- _PROBLEM TO SOLVE_:
Transcribe the entries below exactly.

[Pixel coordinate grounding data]
::::

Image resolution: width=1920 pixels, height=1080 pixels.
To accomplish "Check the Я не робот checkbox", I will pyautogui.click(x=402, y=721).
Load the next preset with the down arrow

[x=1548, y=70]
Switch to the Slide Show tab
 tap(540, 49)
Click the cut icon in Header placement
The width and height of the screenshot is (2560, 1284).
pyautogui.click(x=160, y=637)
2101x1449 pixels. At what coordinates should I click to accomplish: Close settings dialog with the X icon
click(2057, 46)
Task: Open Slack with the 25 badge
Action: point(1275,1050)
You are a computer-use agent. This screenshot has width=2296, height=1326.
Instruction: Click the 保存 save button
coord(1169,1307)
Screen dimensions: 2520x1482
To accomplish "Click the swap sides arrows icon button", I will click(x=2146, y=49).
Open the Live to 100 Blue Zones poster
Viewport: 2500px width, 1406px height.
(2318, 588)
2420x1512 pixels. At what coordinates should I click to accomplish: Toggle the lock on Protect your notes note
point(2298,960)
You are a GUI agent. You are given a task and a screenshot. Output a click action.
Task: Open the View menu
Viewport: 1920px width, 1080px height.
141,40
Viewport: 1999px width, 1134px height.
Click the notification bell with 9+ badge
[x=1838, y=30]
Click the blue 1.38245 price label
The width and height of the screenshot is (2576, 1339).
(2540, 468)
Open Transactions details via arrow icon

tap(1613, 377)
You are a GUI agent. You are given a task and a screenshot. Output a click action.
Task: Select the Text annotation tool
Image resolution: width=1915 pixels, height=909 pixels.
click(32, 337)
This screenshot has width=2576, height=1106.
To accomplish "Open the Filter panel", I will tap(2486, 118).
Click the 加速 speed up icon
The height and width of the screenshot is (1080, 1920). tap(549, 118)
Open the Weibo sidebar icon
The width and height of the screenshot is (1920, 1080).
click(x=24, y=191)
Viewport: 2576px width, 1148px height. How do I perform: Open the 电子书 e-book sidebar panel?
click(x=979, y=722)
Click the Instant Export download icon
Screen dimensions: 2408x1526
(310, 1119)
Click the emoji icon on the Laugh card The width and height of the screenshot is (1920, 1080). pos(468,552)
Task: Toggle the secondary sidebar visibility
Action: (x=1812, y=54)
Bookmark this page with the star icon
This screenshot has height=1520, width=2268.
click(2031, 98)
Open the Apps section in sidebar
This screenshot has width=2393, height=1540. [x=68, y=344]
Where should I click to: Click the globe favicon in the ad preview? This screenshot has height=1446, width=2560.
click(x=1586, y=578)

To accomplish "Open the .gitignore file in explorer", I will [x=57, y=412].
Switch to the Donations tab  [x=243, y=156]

::::

- _ANSWER SECTION_:
Image resolution: width=1920 pixels, height=1080 pixels.
To accomplish "Check the Я не робот checkbox", I will pyautogui.click(x=402, y=721).
Load the next preset with the down arrow

[x=1548, y=70]
Switch to the Slide Show tab
 tap(540, 49)
Click the cut icon in Header placement
The width and height of the screenshot is (2560, 1284).
pyautogui.click(x=160, y=637)
2101x1449 pixels. At what coordinates should I click to accomplish: Close settings dialog with the X icon
click(2057, 46)
Task: Open Slack with the 25 badge
Action: point(1275,1050)
You are a computer-use agent. This screenshot has width=2296, height=1326.
Instruction: Click the 保存 save button
coord(1169,1307)
Screen dimensions: 2520x1482
To accomplish "Click the swap sides arrows icon button", I will click(x=2146, y=49).
Open the Live to 100 Blue Zones poster
Viewport: 2500px width, 1406px height.
(2318, 588)
2420x1512 pixels. At what coordinates should I click to accomplish: Toggle the lock on Protect your notes note
point(2298,960)
You are a GUI agent. You are given a task and a screenshot. Output a click action.
Task: Open the View menu
Viewport: 1920px width, 1080px height.
141,40
Viewport: 1999px width, 1134px height.
Click the notification bell with 9+ badge
[x=1838, y=30]
Click the blue 1.38245 price label
The width and height of the screenshot is (2576, 1339).
(2540, 468)
Open Transactions details via arrow icon

tap(1613, 377)
You are a GUI agent. You are given a task and a screenshot. Output a click action.
Task: Select the Text annotation tool
Image resolution: width=1915 pixels, height=909 pixels.
click(32, 337)
This screenshot has width=2576, height=1106.
To accomplish "Open the Filter panel", I will tap(2486, 118).
Click the 加速 speed up icon
The height and width of the screenshot is (1080, 1920). tap(549, 118)
Open the Weibo sidebar icon
The width and height of the screenshot is (1920, 1080).
click(x=24, y=191)
Viewport: 2576px width, 1148px height. How do I perform: Open the 电子书 e-book sidebar panel?
click(x=979, y=722)
Click the Instant Export download icon
Screen dimensions: 2408x1526
(310, 1119)
Click the emoji icon on the Laugh card The width and height of the screenshot is (1920, 1080). pos(468,552)
Task: Toggle the secondary sidebar visibility
Action: (x=1812, y=54)
Bookmark this page with the star icon
This screenshot has height=1520, width=2268.
click(2031, 98)
Open the Apps section in sidebar
This screenshot has width=2393, height=1540. [x=68, y=344]
Where should I click to: Click the globe favicon in the ad preview? This screenshot has height=1446, width=2560.
click(x=1586, y=578)

To accomplish "Open the .gitignore file in explorer", I will [x=57, y=412].
Switch to the Donations tab  [x=243, y=156]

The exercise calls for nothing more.